The undersigned hereby represents and warrants that the undersigned has full power and authority to enter into this Letter Agreement. All authority herein conferred or agreed to be conferred and any obligations of the undersigned shall be binding upon the successors, assigns, heirs or personal representatives of the undersigned.

The undersigned understands that, if the Underwriting Agreement does not become effective, or if the Underwriting Agreement (other than the provisions thereof which survive termination) shall terminate or be terminated prior to payment for and delivery of the Common Stock to be sold thereunder, the undersigned shall be released from all obligations under this Letter Agreement. The undersigned understands that the Underwriters are entering into the Underwriting Agreement and proceeding with the Public Offering in reliance upon this Letter Agreement.

This Letter Agreement shall be governed by and construed in accordance with the laws of the State of New York, without regard to the conflict of laws principles thereof.

 

Very truly yours,
TRACINDA CORPORATION
/s/ Anthony Mandekic
Name: Anthony Mandekic
Title: Sec./Treas.


SCHEDULE A

Revolving Credit Facility Letter Agreement, dated April 15, 2008, filed by Tracinda with the Securities and Exchange Commission (“SEC”) on June 11, 2008 as Exhibit 1 to Amendment No. 1 to Schedule 13D relating to Delta (the “Delta 13D”) (incorporated by reference to Exhibit B(1) to Amendment No. 1 to Schedule TO-T relating to the Ford Motor Company (the “Ford TO”) filed with the SEC by Tracinda on May 23, 2008).

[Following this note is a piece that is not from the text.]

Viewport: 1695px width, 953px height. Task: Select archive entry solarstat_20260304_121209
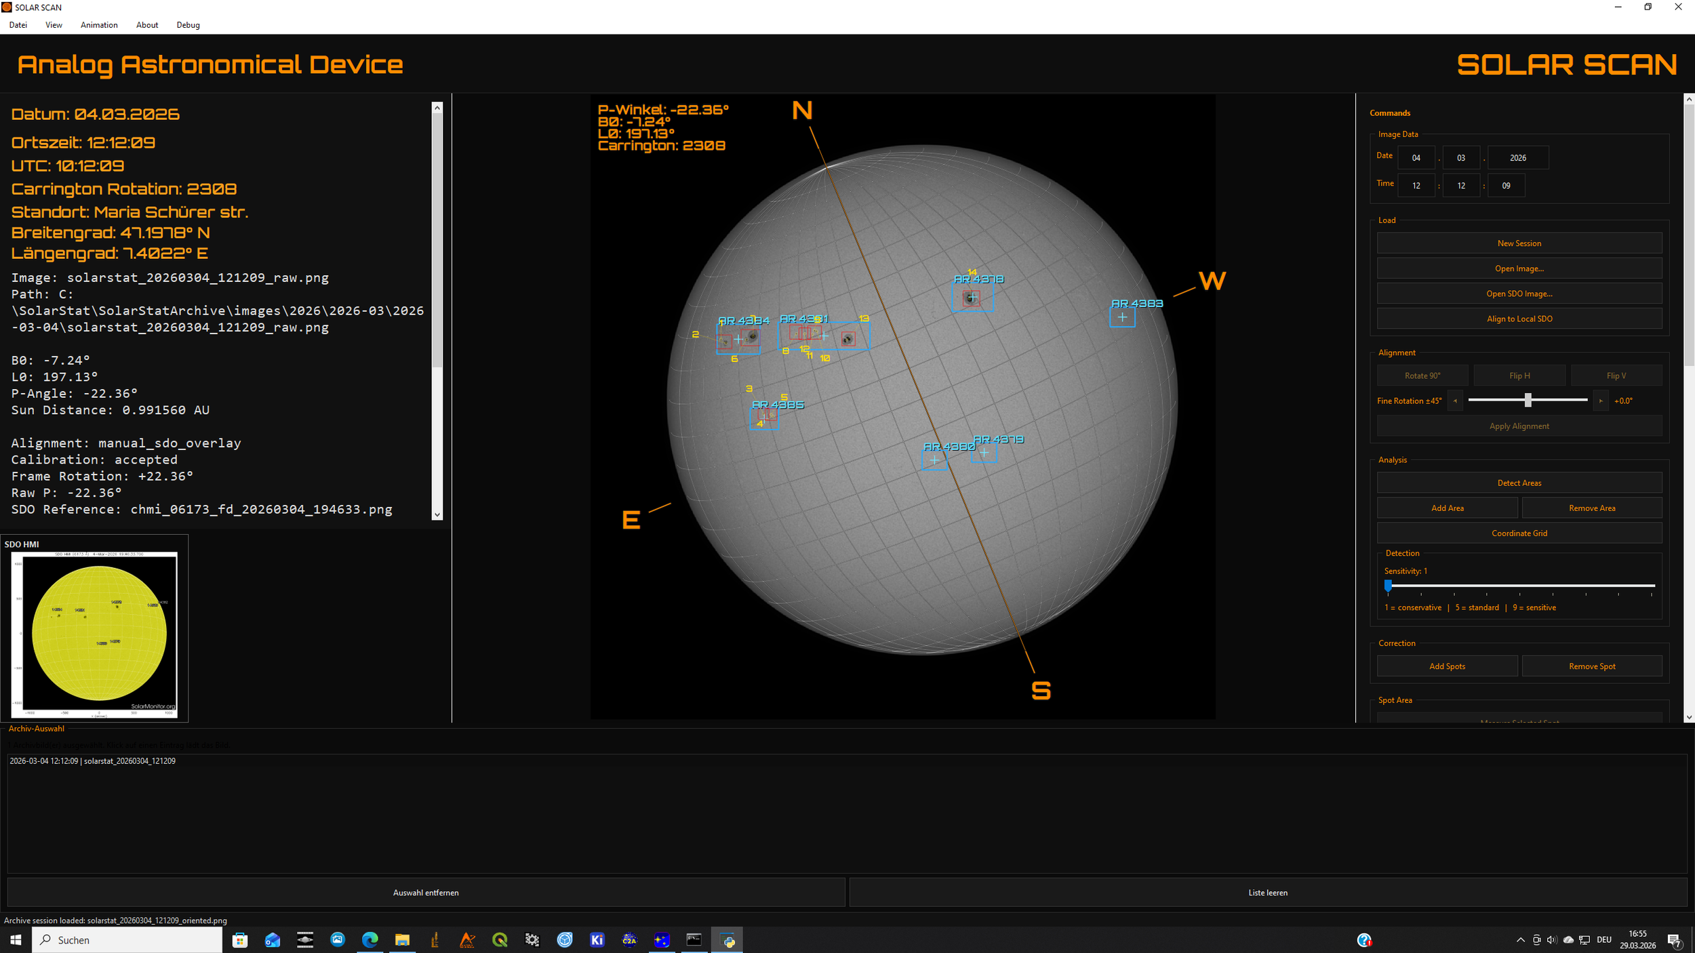93,761
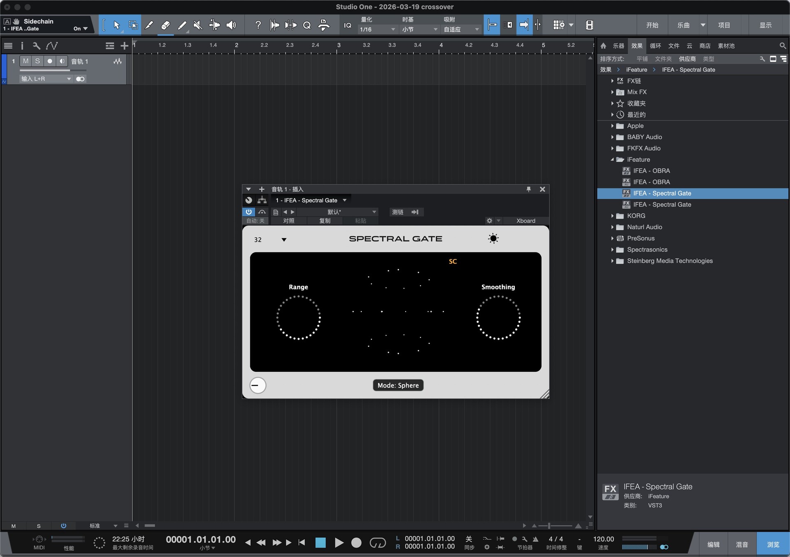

Custody Agreement, dated April 15, 2008, filed by Tracinda with the SEC as Exhibit 4 to Amendment No. 1 to the Delta 13D (incorporated by reference to Exhibit (B)(3) to the Ford TO).

First Amendment to Revolving Credit Facility Letter Agreement, dated May 21, 2008, filed by Tracinda with the SEC as Exhibit 5 to Amendment No. 1 to the Delta 13D.

Second Amendment to Revolving Credit Facility Letter Agreement, dated June 16, 2008, filed by Tracinda with the SEC as Exhibit 7 to Amendment No. 2 to the Delta 13D on June 16, 2008.

Amended and Restated Pledge Agreement, dated June 25, 2008, filed by Tracinda with the SEC as Exhibit 8 to Amendment No. 3 to the Delta 13D on July 9, 2008 (incorporated by reference to Exhibit 99.1 to Amendment No. 22 to Schedule 13D relating to MGM MIRAGE filed by Tracinda with the SEC on July 8, 2008.